▸ **ASSIGNED TASK**:
Look through the entries below. Report each line that has the word "magnifier" in it.

▸ **Records from a data collection**:
——————————

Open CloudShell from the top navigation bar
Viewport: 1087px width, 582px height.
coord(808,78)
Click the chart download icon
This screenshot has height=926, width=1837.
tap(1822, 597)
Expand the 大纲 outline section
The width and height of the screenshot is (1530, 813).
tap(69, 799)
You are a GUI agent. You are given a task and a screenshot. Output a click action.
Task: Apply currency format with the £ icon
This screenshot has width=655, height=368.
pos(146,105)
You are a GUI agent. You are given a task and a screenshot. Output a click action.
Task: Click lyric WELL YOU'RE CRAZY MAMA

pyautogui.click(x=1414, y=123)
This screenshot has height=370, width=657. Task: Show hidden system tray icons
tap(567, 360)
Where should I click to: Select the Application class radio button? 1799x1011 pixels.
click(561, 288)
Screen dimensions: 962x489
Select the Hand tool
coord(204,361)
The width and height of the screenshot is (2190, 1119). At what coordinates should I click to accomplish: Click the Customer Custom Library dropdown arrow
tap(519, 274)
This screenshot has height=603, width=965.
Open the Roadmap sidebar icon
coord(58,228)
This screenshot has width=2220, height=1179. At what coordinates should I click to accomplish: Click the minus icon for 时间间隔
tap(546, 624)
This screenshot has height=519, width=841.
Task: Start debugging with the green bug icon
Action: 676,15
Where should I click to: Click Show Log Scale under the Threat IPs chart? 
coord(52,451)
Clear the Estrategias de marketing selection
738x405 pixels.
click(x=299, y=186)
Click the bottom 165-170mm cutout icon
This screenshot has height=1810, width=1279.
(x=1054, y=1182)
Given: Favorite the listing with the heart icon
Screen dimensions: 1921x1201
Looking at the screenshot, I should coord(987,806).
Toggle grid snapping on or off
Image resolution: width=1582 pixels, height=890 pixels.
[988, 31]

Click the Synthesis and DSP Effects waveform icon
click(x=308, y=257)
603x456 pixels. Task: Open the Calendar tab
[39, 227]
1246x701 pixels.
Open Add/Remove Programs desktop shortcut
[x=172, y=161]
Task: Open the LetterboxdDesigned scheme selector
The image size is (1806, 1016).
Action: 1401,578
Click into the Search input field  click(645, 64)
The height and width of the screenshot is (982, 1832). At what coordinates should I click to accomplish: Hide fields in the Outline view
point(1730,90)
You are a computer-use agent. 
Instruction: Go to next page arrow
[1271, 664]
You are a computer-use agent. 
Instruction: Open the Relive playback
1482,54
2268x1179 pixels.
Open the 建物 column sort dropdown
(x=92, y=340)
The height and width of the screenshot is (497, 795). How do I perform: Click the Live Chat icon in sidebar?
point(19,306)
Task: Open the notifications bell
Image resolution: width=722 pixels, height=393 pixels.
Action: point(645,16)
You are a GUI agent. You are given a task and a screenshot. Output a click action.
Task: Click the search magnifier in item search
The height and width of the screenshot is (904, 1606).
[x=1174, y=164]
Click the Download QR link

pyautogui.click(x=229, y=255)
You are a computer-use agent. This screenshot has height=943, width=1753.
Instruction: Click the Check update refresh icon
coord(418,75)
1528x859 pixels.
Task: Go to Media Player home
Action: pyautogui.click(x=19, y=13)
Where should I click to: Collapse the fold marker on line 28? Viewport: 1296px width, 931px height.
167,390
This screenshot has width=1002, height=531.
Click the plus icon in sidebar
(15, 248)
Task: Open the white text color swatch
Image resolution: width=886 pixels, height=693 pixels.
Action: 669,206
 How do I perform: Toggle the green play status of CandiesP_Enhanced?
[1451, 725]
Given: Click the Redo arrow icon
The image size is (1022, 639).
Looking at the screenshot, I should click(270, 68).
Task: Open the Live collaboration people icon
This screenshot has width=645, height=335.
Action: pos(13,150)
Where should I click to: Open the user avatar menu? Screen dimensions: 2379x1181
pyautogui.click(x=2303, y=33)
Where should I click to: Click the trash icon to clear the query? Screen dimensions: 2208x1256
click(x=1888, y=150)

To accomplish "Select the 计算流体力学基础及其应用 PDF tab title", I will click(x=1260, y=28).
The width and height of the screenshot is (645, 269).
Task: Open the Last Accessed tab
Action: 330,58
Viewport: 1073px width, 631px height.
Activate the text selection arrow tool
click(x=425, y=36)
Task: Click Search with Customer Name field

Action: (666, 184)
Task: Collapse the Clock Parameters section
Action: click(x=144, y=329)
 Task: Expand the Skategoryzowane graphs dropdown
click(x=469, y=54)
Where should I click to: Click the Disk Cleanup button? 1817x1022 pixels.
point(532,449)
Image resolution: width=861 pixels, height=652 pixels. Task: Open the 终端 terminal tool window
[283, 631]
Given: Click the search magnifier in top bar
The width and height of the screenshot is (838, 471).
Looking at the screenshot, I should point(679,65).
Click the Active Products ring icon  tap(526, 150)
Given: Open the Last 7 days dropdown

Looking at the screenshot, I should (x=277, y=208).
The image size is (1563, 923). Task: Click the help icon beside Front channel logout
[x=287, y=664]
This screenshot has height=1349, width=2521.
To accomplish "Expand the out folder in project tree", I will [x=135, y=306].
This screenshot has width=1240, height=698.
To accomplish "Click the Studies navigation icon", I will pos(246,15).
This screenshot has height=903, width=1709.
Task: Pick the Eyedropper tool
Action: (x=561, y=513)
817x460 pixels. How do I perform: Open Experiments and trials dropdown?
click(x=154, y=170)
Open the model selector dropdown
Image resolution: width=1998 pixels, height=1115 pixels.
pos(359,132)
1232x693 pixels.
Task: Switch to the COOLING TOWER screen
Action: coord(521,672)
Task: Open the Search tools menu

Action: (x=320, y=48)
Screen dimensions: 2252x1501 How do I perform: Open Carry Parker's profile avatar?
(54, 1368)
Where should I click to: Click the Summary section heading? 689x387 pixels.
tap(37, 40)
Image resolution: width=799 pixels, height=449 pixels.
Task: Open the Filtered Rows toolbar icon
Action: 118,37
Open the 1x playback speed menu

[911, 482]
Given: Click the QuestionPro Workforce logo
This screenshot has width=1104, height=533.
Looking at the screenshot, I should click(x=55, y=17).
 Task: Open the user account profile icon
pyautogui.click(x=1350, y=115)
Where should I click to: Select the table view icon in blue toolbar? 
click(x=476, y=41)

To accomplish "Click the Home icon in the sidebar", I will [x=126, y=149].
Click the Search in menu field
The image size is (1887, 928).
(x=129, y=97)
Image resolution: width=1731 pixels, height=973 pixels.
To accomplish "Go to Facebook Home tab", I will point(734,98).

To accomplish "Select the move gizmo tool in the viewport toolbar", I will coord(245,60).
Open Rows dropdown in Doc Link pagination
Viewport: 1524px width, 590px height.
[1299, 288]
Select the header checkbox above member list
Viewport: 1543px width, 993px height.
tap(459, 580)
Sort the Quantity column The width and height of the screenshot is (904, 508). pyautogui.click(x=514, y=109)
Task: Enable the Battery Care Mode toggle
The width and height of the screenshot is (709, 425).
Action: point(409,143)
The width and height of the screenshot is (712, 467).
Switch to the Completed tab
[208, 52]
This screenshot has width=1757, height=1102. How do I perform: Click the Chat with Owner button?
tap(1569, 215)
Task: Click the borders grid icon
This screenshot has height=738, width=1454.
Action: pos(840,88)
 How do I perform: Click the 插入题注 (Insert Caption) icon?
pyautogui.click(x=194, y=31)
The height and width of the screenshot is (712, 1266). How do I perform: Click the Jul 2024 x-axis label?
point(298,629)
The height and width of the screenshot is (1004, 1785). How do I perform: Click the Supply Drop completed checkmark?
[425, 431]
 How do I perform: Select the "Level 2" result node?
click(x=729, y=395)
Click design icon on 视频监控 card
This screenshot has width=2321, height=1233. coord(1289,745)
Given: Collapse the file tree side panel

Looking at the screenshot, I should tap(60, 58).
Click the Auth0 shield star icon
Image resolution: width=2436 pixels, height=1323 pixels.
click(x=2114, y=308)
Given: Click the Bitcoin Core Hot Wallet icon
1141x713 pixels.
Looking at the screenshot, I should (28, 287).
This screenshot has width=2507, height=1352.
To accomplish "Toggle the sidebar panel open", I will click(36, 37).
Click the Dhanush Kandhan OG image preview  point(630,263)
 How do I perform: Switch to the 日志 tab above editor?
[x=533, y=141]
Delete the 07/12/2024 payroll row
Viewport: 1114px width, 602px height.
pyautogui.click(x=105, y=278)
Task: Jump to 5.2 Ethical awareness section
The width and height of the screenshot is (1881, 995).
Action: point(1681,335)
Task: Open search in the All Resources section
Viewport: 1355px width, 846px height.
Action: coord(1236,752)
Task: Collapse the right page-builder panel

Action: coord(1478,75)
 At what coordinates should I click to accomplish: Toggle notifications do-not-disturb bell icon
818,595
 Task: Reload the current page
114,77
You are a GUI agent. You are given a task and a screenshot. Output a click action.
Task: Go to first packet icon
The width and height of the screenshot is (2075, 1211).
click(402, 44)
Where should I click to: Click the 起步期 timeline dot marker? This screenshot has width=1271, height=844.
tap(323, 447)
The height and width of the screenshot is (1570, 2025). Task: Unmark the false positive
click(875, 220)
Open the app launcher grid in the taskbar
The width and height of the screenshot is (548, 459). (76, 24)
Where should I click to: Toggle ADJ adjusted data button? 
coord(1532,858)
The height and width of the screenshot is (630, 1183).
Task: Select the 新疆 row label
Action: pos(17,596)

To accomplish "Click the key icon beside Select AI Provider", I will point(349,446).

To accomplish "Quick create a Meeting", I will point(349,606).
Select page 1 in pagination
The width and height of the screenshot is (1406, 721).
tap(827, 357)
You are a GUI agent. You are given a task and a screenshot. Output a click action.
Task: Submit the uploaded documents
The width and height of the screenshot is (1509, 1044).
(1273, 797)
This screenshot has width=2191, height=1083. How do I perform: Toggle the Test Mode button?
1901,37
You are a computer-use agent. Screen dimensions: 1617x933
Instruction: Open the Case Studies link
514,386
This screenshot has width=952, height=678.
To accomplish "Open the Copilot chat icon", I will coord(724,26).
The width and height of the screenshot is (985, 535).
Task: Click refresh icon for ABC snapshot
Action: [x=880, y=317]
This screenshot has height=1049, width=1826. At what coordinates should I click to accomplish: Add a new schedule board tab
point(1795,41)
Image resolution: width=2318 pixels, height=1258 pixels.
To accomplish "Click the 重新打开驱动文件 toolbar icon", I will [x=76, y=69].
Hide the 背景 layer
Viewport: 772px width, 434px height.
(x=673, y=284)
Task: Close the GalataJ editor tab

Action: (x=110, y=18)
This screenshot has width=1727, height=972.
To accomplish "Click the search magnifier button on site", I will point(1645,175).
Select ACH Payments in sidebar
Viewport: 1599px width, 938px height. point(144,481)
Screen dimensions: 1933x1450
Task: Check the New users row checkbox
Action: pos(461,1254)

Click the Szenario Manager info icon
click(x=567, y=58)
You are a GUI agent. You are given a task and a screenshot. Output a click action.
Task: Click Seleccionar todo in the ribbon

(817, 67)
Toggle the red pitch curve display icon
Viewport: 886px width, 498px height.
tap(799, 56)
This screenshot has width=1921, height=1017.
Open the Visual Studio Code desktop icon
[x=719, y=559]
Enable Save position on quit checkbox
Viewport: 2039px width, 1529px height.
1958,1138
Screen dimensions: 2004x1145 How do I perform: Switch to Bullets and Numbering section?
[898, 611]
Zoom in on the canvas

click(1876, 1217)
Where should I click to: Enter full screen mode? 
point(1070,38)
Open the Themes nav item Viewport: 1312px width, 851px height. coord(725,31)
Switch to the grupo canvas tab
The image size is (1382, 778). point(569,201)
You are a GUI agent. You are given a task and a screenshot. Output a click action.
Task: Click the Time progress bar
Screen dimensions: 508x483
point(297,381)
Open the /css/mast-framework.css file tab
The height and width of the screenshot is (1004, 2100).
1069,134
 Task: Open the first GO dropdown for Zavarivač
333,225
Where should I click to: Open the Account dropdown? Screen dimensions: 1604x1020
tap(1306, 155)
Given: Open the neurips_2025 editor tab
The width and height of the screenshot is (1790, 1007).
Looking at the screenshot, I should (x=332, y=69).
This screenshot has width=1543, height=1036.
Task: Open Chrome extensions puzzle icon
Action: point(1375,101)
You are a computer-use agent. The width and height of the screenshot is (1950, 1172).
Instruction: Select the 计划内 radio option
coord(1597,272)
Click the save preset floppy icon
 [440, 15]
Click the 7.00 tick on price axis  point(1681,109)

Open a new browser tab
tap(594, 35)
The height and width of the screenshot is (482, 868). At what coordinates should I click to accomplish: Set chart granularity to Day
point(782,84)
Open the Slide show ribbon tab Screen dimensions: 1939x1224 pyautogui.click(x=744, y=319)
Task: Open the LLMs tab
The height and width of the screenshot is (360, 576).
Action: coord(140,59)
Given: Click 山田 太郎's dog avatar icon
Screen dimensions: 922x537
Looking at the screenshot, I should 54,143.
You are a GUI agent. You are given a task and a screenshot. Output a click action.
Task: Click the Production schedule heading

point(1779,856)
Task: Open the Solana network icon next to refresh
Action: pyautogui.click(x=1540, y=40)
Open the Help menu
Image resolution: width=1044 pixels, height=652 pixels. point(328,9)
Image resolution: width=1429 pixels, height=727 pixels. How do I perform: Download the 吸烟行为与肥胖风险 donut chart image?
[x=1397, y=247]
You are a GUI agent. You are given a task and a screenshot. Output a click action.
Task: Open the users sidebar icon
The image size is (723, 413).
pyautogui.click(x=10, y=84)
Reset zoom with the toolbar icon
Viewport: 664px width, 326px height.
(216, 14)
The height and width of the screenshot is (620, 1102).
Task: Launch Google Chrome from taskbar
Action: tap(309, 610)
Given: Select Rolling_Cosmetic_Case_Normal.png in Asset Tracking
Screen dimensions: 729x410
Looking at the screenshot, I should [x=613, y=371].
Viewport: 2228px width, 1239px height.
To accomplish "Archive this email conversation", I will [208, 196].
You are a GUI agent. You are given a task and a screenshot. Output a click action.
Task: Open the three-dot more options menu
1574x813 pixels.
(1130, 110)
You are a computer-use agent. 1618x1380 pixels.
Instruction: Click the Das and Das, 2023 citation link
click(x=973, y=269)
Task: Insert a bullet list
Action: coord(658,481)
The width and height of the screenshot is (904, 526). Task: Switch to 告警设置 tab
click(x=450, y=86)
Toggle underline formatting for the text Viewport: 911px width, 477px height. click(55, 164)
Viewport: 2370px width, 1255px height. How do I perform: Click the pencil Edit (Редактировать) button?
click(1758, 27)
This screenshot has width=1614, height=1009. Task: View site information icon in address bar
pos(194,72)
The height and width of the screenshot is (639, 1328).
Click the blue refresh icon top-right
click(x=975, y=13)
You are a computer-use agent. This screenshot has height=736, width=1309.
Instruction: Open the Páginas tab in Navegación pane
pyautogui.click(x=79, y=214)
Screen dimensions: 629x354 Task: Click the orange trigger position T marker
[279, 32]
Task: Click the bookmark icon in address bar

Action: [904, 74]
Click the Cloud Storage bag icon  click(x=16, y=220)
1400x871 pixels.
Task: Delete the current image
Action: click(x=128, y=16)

——————————

▸ **EXERCISE SOLUTION**:
Task: Click the search magnifier in item search
Given: Click the search magnifier in top bar
To accomplish "Click the search magnifier button on site", I will point(1645,175).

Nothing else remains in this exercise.